[Word and element pointing entries]

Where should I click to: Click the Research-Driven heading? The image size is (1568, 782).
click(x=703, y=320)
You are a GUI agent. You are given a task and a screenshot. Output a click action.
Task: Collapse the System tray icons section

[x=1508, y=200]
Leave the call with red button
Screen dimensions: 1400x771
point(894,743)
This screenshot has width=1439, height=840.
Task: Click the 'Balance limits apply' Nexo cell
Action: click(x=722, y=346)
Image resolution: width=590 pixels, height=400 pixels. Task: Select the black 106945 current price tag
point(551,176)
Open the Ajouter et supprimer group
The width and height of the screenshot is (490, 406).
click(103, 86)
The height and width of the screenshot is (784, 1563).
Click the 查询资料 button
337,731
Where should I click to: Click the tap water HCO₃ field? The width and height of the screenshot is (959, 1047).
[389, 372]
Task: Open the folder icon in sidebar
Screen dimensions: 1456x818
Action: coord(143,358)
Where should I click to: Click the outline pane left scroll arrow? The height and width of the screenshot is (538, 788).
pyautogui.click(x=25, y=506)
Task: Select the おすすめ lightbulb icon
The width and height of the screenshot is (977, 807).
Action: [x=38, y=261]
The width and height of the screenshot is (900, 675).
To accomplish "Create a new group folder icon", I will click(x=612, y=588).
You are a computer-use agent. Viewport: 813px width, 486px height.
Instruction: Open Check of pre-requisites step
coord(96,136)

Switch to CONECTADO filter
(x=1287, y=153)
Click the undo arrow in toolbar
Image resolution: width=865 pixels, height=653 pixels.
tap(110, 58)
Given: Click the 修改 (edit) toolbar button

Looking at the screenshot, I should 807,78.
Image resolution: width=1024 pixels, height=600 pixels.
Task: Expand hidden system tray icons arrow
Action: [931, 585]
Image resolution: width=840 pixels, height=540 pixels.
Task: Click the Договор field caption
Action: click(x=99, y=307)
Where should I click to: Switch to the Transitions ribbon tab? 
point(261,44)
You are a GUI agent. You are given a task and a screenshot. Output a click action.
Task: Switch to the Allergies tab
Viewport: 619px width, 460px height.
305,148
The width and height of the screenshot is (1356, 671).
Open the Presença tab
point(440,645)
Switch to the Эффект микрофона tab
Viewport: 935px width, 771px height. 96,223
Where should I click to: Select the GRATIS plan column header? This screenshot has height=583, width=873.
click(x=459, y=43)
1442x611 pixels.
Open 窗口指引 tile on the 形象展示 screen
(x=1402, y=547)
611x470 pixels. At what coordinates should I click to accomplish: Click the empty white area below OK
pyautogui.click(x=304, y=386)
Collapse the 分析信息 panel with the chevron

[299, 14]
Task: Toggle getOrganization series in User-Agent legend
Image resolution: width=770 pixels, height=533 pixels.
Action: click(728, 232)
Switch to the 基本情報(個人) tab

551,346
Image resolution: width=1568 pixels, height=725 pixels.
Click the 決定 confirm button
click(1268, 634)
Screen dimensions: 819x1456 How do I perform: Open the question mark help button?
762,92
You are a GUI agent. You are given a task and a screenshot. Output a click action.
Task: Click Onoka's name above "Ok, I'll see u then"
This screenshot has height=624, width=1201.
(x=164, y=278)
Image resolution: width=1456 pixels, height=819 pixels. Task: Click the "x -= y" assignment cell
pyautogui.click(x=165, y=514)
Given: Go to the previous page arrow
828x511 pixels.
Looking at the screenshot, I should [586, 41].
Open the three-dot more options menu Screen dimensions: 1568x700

* WHAT IS ASKED *
Reproduce every one of the rows above line for line, with no changes.

* SOLUTION *
Where should I click to: Click the Research-Driven heading? The image size is (1568, 782).
click(x=703, y=320)
You are a GUI agent. You are given a task and a screenshot. Output a click action.
Task: Collapse the System tray icons section

[x=1508, y=200]
Leave the call with red button
Screen dimensions: 1400x771
point(894,743)
This screenshot has width=1439, height=840.
Task: Click the 'Balance limits apply' Nexo cell
Action: click(x=722, y=346)
Image resolution: width=590 pixels, height=400 pixels. Task: Select the black 106945 current price tag
point(551,176)
Open the Ajouter et supprimer group
The width and height of the screenshot is (490, 406).
click(103, 86)
The height and width of the screenshot is (784, 1563).
Click the 查询资料 button
337,731
Where should I click to: Click the tap water HCO₃ field? The width and height of the screenshot is (959, 1047).
[389, 372]
Task: Open the folder icon in sidebar
Screen dimensions: 1456x818
Action: coord(143,358)
Where should I click to: Click the outline pane left scroll arrow? The height and width of the screenshot is (538, 788).
pyautogui.click(x=25, y=506)
Task: Select the おすすめ lightbulb icon
The width and height of the screenshot is (977, 807).
Action: [x=38, y=261]
The width and height of the screenshot is (900, 675).
To accomplish "Create a new group folder icon", I will click(x=612, y=588).
You are a computer-use agent. Viewport: 813px width, 486px height.
Instruction: Open Check of pre-requisites step
coord(96,136)

Switch to CONECTADO filter
(x=1287, y=153)
Click the undo arrow in toolbar
Image resolution: width=865 pixels, height=653 pixels.
tap(110, 58)
Given: Click the 修改 (edit) toolbar button

Looking at the screenshot, I should 807,78.
Image resolution: width=1024 pixels, height=600 pixels.
Task: Expand hidden system tray icons arrow
Action: [931, 585]
Image resolution: width=840 pixels, height=540 pixels.
Task: Click the Договор field caption
Action: click(x=99, y=307)
Where should I click to: Switch to the Transitions ribbon tab? 
point(261,44)
You are a GUI agent. You are given a task and a screenshot. Output a click action.
Task: Switch to the Allergies tab
Viewport: 619px width, 460px height.
305,148
The width and height of the screenshot is (1356, 671).
Open the Presença tab
point(440,645)
Switch to the Эффект микрофона tab
Viewport: 935px width, 771px height. 96,223
Where should I click to: Select the GRATIS plan column header? This screenshot has height=583, width=873.
click(x=459, y=43)
1442x611 pixels.
Open 窗口指引 tile on the 形象展示 screen
(x=1402, y=547)
611x470 pixels. At what coordinates should I click to accomplish: Click the empty white area below OK
pyautogui.click(x=304, y=386)
Collapse the 分析信息 panel with the chevron

[299, 14]
Task: Toggle getOrganization series in User-Agent legend
Image resolution: width=770 pixels, height=533 pixels.
Action: click(728, 232)
Switch to the 基本情報(個人) tab

551,346
Image resolution: width=1568 pixels, height=725 pixels.
Click the 決定 confirm button
click(1268, 634)
Screen dimensions: 819x1456 How do I perform: Open the question mark help button?
762,92
You are a GUI agent. You are given a task and a screenshot. Output a click action.
Task: Click Onoka's name above "Ok, I'll see u then"
This screenshot has height=624, width=1201.
(x=164, y=278)
Image resolution: width=1456 pixels, height=819 pixels. Task: Click the "x -= y" assignment cell
pyautogui.click(x=165, y=514)
Given: Go to the previous page arrow
828x511 pixels.
Looking at the screenshot, I should [586, 41].
Open the three-dot more options menu Screen dimensions: 1568x700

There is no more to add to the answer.